-- SUPPLIED RECORDS follows --

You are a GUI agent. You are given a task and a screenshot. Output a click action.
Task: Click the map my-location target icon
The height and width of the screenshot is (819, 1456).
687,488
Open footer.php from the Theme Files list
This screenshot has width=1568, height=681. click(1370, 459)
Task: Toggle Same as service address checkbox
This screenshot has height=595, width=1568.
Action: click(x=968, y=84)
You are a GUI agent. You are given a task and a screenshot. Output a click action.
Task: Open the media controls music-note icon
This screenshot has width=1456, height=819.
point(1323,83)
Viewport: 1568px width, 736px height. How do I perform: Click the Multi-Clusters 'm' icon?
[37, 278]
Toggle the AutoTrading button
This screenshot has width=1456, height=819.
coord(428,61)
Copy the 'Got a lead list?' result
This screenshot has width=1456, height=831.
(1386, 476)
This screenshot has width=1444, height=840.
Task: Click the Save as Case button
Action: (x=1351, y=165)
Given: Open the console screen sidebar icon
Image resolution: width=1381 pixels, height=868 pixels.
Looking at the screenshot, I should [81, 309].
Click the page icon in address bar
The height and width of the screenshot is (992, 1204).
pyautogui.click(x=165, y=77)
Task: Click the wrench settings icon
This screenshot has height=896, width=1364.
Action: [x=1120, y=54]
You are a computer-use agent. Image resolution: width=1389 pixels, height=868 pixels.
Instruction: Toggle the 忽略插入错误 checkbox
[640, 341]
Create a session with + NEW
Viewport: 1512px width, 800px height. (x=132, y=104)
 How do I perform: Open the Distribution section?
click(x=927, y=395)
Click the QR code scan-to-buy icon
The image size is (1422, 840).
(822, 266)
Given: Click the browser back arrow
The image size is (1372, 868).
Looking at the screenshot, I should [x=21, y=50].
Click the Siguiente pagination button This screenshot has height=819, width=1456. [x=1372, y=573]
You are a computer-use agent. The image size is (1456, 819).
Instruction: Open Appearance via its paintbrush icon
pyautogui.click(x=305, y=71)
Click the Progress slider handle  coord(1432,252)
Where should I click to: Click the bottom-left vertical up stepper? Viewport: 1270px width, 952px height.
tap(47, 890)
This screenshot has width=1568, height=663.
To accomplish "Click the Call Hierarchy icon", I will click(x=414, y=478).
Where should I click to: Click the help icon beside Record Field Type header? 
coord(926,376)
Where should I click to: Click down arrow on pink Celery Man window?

-- SUPPLIED RECORDS concluded --

DIRECTIONS FOR THIS TASK: The line containing "Where should I click to: Click the help" and every line after it, through the end of the records above: output exactly those, and nothing else.

RESPONSE TO THIS TASK:
Where should I click to: Click the help icon beside Record Field Type header? 
coord(926,376)
Where should I click to: Click down arrow on pink Celery Man window?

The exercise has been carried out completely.